Breast cancer can reshape how we experience our bodies — physically, emotionally, and psychologically. This month explores how stress, trauma, culture, and emotional suppression influence health, without placing blame on the individual. The focus is on restoring agency, understanding the body with compassion, and recognizing that healing is shaped by both personal and systemic forces.
Reading: The Myth of Normal, Gabor Mate, MD with Daniel Maté
SELECTED EXCERPTS: Intro (p.1-11), Ch. 2 (p. 37-51), Ch. 6-7 (p. 85-112), Ch. 25-30 (p. 361-446)
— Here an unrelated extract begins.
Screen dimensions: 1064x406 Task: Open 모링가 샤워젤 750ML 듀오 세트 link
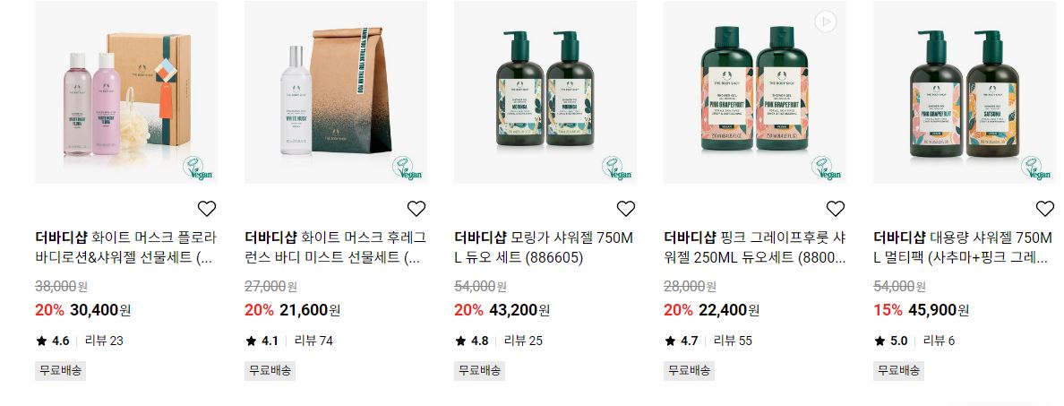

This book challenges the idea that illness exists in isolation from emotional life, chronic stress, trauma, and cultural pressure. For breast cancer survivors, it offers a broader lens for understanding how caregiving patterns, perfectionism, emotional suppression, and long-term stress can shape health — without placing blame on the individual. Maté’s work helps survivors move away from shame or self-criticism and toward a more compassionate, systemic understanding of illness, healing, and the mind-body connection.
Content Notes: Trauma, illness, medical experiences
Emotional Intensity: High
Participant Note:
This reading may feel emotionally dense or reflective. We’ve selected excerpts that we identified as most relevant.